SVR ML

So far in Linear regression we have seen linear lines . We could calculate the minimum error by summation of (y-y(hat))^2

You can remind it from this image

So, our target is always to minimize the error.

In SVR, we came up with a concept that, we are going to create epsilon tube which will decrease the error. How?

Here you can see we have created a insensitive tube which hides lots of data point .

As they are hidden, their error is basically 0. In this way, we have some data point outside of the tube and only for those, we will calculate the error

So, this is the calculation process

Note: If we have 0, 1 or dummy variables, we don't apply feature scaling to the column

Why is it called SVR?

It's because each point seen as vector. Every point outside the tube is support vector , dictating the formation of the tube.

Let's code:

For this blog we will again use the same data sheet we used in our last blog 4

Problem statement: We want to appoint a regional manager and in the interview, he said that he was a regional manager for 2 years at XYZ company.

# [Supplied information]
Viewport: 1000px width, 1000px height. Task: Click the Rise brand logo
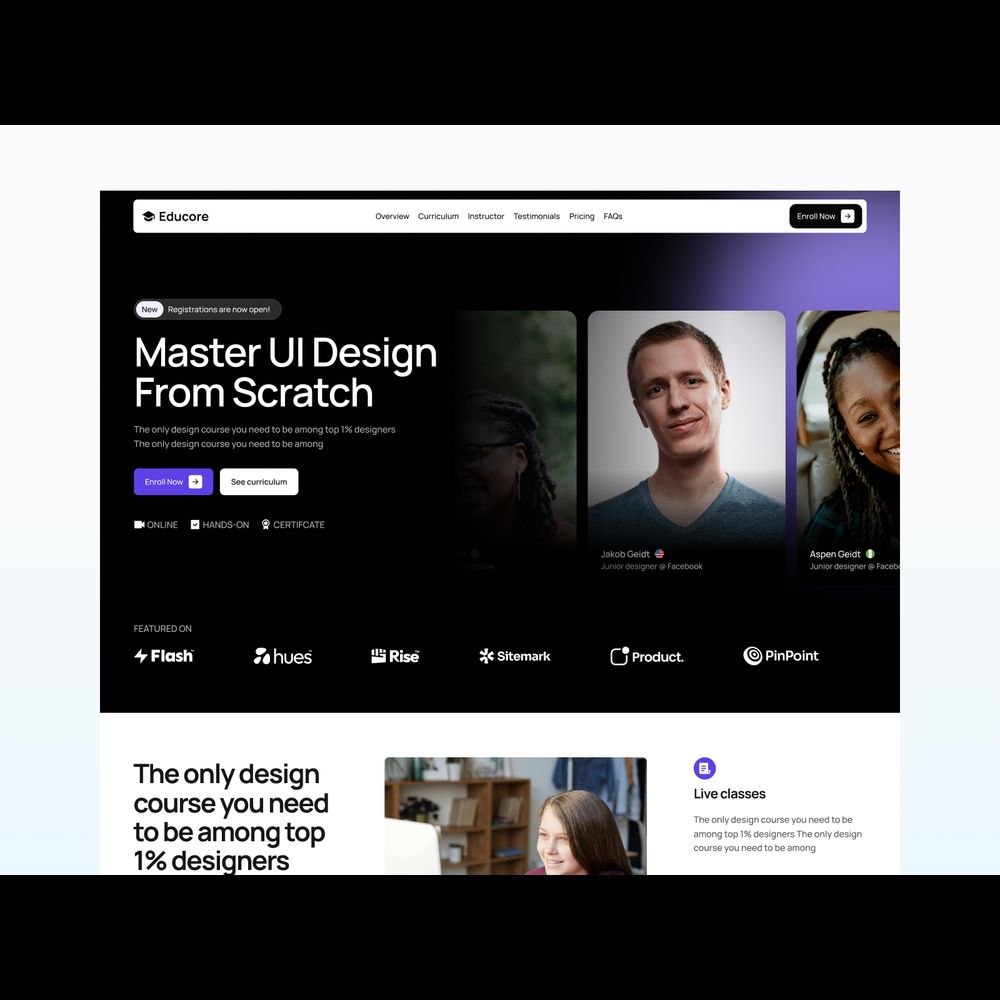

# [Requests]
a) Please render this sentence from the support vector regression text into Spanish: "So, our target is always to minimize the error."
b) Continue the support vector regression text from its final sentence onward.

# [Responses for each task]
a) Así que nuestro objetivo siempre es minimizar el error.

b)
We have collected the data sheet and found out the salary of a regional manager is 150k in a year. As the person worked for 2 years, the salary can be in the range between level 6 & 7. Surely, it will be less than Partner 200k.

So, we can guess it 6.5 level to get an approximate idea and offer him the salary according to experience

Imported the library and dataset

Feature Scaling

As X & y both are not categorical, we can scale them and get mean values within -3 to +3

To do that, we need StandardScaler which requires 2D array

y = y.reshape(len(y),1) #reshape(no. of rows, no. of column)

now, let's do it

from sklearn.preprocessing import StandardScaler

sc_X = StandardScaler() #StandardScaler object

sc_y = StandardScaler() #StandardScaler object

X = sc_X.fit_transform(X) #applying to X matrix for mean values

y = sc_y.fit_transform(y) #applying to y matrix for mean values

It scaled our X & y within -3 to +3

Training the SVR model

from sklearn.svm import SVR #sklearn.svm module

regressor = SVR(kernel = 'rbf') #kernel can have linear or non linear value . here 'rbf' is non linear

Kernel documentation

Know more about rbf regressor

regressor.fit(X, y) #fit the model

Predicting a new result

sc_y.inverse_transform(regressor.predict(sc_X.transform([[6.5]])).reshape(-1,1))

Explaination:

regressor.predict(sc_X.transform([[6.5]])) here, regressor.predict(scaled X matrix.transform(2D input))

Also, we did reshape the outcome y and thus the shape changed. So, we need to inverse this value to get same shape as y (used sc_y.inverse_transform)

reshape(-1,1) to avoid format error, use .reshape(-1,1)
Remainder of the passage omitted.